How can I help my brother-in-law accept the decline in his parents' health?
My husband's brother is in denial about the decline of their parents' health. He is the eldest, single, with power of attorney and is the executor of their wills and the primary trustee. But he is very unwilling to ask questions of doctors, get familiar with their finances--all the things that we know we need to do. My husband and I are willing and ready to help but he says things like "if they want help, they will ask" and doesn't take any initiative. I am at my wit's end other than taking action myself and when I do he thinks I am interfering. What is a good book I could give him so he can begin to understand this is a natural part of life and he needs to accept it in order to help them?
Caring for your Parents in Their Senior Years a Guide for Grownup Children by William Molloy, MD might help your brother.
However, I would not reccommend that you give him a book. Although it is difficult for you, his approach may be correct. So many elders do not want to reveal their issues of health or finance. Many want to remain independent.
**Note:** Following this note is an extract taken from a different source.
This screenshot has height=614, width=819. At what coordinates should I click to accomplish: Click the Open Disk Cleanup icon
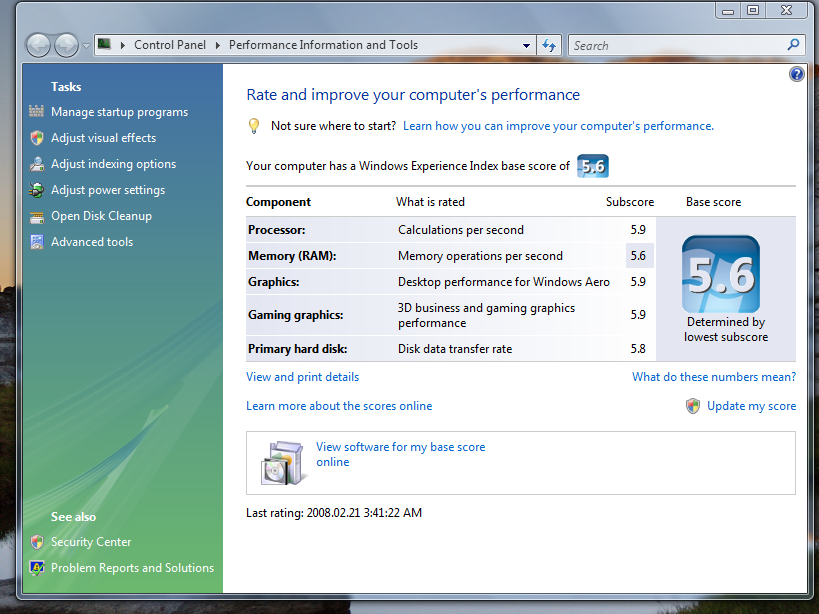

Many fear that their children will take their money and put them into institutional settings. It many not be a rational fear, but more common than you think.
If you want to help, I would reccommend books to help you and your husband work with your own fears of death or any unrecognized desire to take control. One Year to Live by Stephen Levine might be of help. Another is Making Friends with Death by Judy Lief.
You may be able to influence your brother-in law by working with your own process. You may be able to share with him the results of your study and contemplation. You have to be very patient with friends and loved ones who have grown up in our death fearing society. Go slowly, but keep your goal in sight.